_Prompt_. Copy nothing but the text: reproduce each line of the listing exactly and leave the pictures out.

_Data under study_.
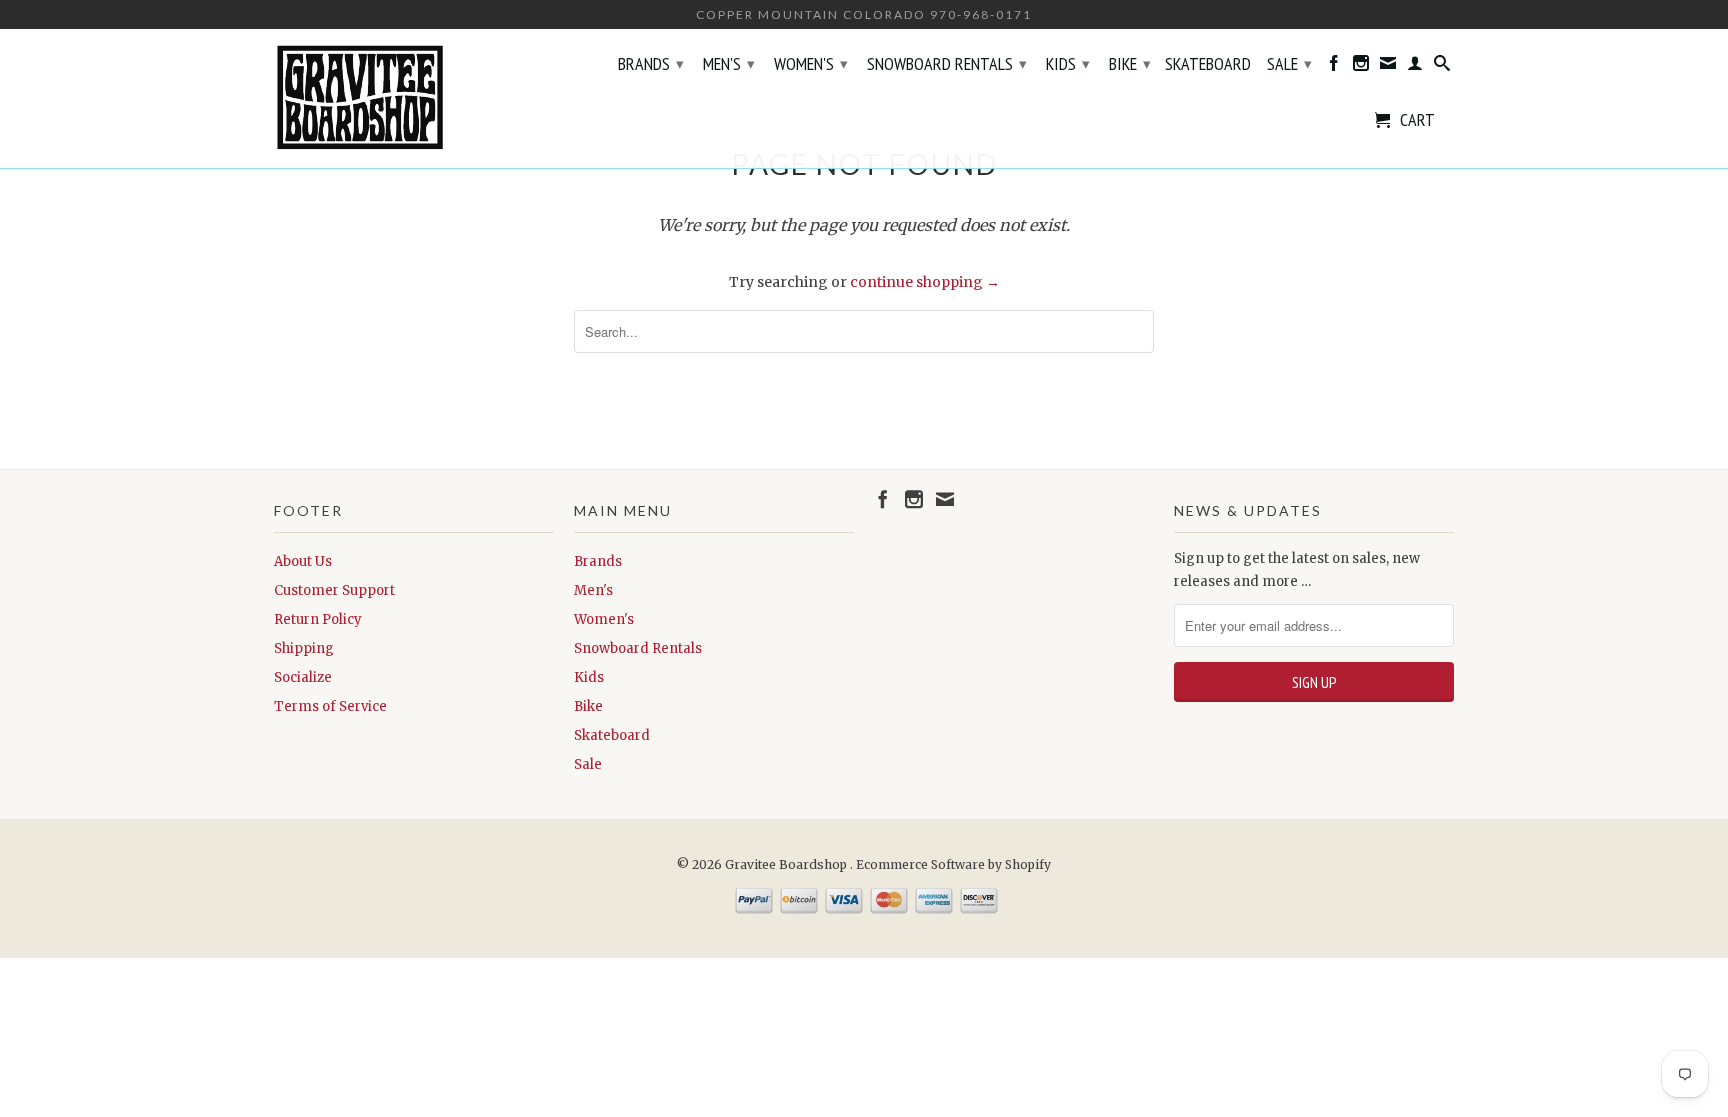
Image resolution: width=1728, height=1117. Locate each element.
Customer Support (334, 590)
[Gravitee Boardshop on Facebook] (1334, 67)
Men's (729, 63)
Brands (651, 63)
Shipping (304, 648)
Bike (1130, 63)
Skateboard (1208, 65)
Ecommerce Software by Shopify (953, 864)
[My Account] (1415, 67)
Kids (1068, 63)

_Solution to this problem_.
Image resolution: width=1728, height=1117. Locate each element.
Customer Support (334, 590)
[Gravitee Boardshop on Facebook] (1334, 67)
Men's (729, 63)
Brands (651, 63)
Shipping (304, 648)
Bike (1130, 63)
Skateboard (1208, 65)
Ecommerce Software by Shopify (953, 864)
[My Account] (1415, 67)
Kids (1068, 63)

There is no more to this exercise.